### Work to be completed
Reproduce, word for word, the lines of the data below, beginning with the line that contains "I will 151,569." and continuing through the final line of the data.

### Records for this task

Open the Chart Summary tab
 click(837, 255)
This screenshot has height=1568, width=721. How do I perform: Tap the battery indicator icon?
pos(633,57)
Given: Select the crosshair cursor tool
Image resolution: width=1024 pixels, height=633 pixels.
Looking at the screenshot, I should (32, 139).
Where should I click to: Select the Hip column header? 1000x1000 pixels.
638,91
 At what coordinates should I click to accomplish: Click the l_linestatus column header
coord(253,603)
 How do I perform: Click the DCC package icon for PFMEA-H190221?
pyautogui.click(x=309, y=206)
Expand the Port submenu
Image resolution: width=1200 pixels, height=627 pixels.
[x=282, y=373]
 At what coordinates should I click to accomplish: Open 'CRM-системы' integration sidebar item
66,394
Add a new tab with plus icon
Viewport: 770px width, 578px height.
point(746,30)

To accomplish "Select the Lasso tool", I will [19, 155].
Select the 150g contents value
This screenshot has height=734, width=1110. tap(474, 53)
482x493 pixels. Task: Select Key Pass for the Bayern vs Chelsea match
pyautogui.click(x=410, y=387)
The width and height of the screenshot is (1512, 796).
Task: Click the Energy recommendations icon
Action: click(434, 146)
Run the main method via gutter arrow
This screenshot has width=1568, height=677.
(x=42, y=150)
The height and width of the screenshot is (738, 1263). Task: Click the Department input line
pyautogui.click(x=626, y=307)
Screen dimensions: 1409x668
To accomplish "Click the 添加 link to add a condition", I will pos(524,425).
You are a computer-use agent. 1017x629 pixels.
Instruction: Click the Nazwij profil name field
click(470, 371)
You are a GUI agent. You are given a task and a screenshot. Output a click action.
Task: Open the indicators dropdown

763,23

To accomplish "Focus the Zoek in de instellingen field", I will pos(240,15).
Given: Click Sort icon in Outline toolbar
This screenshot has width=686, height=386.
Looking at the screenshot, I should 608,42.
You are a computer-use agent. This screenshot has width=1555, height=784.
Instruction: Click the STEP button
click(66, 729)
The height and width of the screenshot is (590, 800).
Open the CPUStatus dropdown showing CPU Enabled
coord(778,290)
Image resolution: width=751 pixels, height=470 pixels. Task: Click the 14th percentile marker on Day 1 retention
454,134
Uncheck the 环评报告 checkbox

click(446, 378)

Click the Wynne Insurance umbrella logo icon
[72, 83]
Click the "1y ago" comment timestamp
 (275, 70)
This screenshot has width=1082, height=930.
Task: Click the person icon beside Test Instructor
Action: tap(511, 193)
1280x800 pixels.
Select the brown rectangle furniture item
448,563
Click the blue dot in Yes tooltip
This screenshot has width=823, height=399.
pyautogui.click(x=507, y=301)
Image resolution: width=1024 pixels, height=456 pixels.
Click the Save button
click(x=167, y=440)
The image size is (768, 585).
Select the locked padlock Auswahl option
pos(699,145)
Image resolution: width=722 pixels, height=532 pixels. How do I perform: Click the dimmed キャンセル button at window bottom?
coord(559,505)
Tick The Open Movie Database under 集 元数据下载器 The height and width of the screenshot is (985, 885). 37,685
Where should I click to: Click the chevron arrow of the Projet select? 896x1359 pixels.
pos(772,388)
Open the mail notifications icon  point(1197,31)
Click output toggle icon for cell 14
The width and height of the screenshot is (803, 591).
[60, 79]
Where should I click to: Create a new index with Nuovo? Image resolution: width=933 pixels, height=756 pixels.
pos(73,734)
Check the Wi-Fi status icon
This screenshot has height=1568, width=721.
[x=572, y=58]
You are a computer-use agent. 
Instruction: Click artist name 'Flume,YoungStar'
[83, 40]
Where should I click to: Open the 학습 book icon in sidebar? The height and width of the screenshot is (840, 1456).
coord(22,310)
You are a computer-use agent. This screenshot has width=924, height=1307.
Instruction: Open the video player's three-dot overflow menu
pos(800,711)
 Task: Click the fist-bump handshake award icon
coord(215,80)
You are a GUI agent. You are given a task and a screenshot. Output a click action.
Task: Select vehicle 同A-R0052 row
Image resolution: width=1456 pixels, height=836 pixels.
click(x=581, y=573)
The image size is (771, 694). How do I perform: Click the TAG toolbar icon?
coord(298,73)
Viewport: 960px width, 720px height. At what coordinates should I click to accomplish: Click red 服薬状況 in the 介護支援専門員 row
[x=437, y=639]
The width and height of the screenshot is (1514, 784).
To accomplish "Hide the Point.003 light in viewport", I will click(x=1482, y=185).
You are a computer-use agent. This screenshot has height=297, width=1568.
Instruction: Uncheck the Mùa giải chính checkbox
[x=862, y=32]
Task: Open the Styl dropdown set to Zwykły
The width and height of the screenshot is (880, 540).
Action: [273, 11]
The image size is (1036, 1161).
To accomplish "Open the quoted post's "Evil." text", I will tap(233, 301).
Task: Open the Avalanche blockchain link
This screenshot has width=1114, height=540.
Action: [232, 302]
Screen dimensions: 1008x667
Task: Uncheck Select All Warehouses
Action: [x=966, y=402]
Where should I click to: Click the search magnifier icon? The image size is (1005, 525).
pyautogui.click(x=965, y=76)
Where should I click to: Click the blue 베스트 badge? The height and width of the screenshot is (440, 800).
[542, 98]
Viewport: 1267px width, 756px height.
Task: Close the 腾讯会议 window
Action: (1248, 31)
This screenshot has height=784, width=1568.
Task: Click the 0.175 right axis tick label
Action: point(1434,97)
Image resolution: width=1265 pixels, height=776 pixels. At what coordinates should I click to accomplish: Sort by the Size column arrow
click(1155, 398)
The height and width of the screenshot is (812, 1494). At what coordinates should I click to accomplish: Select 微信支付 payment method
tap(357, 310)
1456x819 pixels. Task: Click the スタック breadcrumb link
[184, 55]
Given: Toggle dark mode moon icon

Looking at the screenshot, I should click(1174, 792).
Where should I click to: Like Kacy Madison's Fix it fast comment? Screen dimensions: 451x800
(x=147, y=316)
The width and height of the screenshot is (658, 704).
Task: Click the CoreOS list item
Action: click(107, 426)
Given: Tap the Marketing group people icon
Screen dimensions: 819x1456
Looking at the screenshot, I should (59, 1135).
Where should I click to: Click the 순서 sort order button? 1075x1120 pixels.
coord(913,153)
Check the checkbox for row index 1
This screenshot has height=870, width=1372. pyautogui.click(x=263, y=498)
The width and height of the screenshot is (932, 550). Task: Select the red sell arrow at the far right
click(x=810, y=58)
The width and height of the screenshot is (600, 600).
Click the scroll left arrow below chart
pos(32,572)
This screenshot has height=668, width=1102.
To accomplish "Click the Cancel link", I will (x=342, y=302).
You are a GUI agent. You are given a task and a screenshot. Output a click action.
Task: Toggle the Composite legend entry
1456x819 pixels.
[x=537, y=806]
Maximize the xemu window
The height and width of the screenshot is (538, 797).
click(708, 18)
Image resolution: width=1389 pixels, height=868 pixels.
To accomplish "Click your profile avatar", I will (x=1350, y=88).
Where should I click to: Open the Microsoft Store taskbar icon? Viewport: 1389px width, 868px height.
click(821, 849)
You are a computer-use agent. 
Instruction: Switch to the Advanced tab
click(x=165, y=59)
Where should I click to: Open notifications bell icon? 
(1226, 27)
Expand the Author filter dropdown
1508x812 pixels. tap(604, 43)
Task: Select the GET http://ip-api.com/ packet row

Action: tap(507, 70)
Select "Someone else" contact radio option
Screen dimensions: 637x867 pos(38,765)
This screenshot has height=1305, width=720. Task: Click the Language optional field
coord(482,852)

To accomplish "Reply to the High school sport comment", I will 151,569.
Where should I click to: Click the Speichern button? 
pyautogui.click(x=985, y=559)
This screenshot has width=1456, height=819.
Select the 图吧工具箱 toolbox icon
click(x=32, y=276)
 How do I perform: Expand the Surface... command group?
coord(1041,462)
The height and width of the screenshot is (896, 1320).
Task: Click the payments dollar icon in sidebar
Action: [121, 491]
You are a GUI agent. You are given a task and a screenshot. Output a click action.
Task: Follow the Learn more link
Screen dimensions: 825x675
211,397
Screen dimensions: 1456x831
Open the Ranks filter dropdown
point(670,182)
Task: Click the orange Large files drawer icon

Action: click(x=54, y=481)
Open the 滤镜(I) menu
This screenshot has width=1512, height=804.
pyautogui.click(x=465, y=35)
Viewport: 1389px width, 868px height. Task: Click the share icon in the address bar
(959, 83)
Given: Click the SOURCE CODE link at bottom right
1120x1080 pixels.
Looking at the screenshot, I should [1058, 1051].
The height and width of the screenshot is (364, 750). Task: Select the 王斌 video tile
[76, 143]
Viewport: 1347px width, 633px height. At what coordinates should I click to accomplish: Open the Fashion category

### Exercise output
To accomplish "Reply to the High school sport comment", I will 151,569.
Where should I click to: Click the Speichern button? 
pyautogui.click(x=985, y=559)
This screenshot has width=1456, height=819.
Select the 图吧工具箱 toolbox icon
click(x=32, y=276)
 How do I perform: Expand the Surface... command group?
coord(1041,462)
The height and width of the screenshot is (896, 1320).
Task: Click the payments dollar icon in sidebar
Action: [121, 491]
You are a GUI agent. You are given a task and a screenshot. Output a click action.
Task: Follow the Learn more link
Screen dimensions: 825x675
211,397
Screen dimensions: 1456x831
Open the Ranks filter dropdown
point(670,182)
Task: Click the orange Large files drawer icon

Action: click(x=54, y=481)
Open the 滤镜(I) menu
This screenshot has width=1512, height=804.
pyautogui.click(x=465, y=35)
Viewport: 1389px width, 868px height. Task: Click the share icon in the address bar
(959, 83)
Given: Click the SOURCE CODE link at bottom right
1120x1080 pixels.
Looking at the screenshot, I should [1058, 1051].
The height and width of the screenshot is (364, 750). Task: Select the 王斌 video tile
[76, 143]
Viewport: 1347px width, 633px height. At what coordinates should I click to accomplish: Open the Fashion category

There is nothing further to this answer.